TRIBUTAÇÃO DAS SOCIEDADES DE ADVOCACIA NO CONTEXTO DA REFORMA TRIBUTÁRIA BRASILEIRA
Palavras-chave:
Reforma Tributária, Imposto sobre Bens e Serviços, Contribuição sobre Bens e Serviços, Sociedades de Advocacia, Planejamento TributárioResumo
A Reforma Tributária instituída pela Emenda Constitucional nº 132/2023 e regulamentada pela Lei Complementar nº 214/2025 promove uma profunda reestruturação do sistema tributário brasileiro ao substituir o modelo fragmentado de tributação sobre o consumo pelo sistema dual composto pelo Imposto sobre Bens e Serviços (IBS) e pela Contribuição sobre Bens e Serviços (CBS).
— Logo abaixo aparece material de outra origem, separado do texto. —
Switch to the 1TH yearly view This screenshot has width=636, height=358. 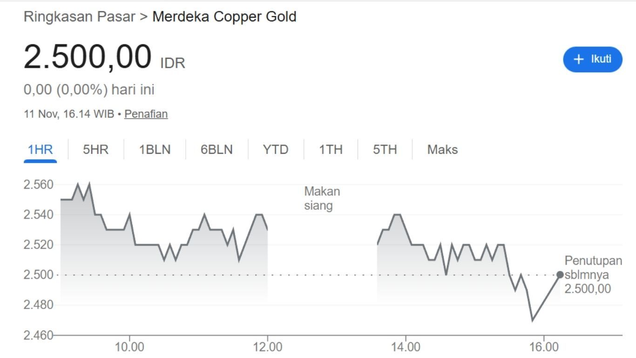click(x=331, y=150)
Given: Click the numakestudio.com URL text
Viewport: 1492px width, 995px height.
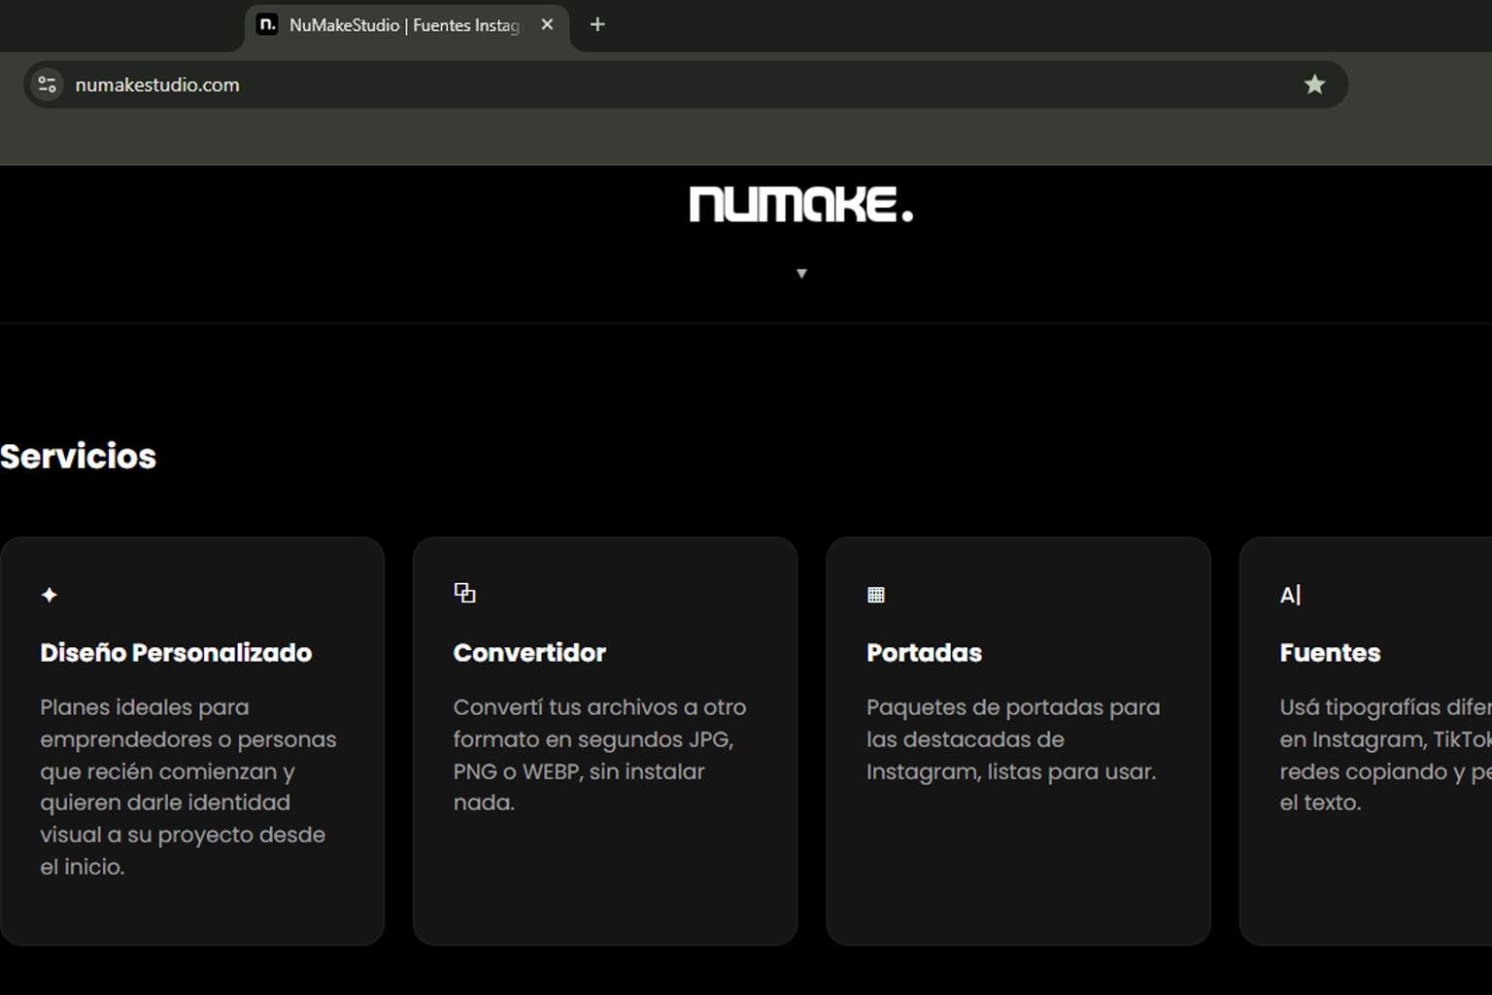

Este artigo analisa os impactos desse novo arranjo normativo sobre as sociedades de advocacia, com ênfase nas alterações da carga tributária, das obrigações acessórias e da gestão tributária no ambiente pós-reforma. Adota-se uma metodologia quali-quantitativa, combinando análise bibliográfica e legislativa com uma simulação numérica comparativa da carga tributária nos regimes Simples Nacional (Anexo IV), Lucro Presumido e Lucro Real, antes e após a implementação do IBS e da CBS. As simulações foram realizadas a partir de um cenário padronizado de faturamento, permitindo mensurar objetivamente a variação da carga tributária efetiva. Os resultados indicam que, apesar do discurso de simplificação, a reforma tende a elevar significativamente a carga tributária das sociedades de advocacia, sobretudo em razão da limitada possibilidade de creditamento típica de um setor intensivo em mão de obra. Verificou-se que a alíquota conjunta estimada do IBS e da CBS, em torno de 26,5%, impacta negativamente todos os regimes analisados, com maior intensidade no Lucro Real, seguido do Simples Nacional e do Lucro Presumido. Conclui-se que a Reforma Tributária impõe desafios relevantes ao setor jurídico, exigindo planejamento tributário contínuo e atuação estratégica dos profissionais da contabilidade.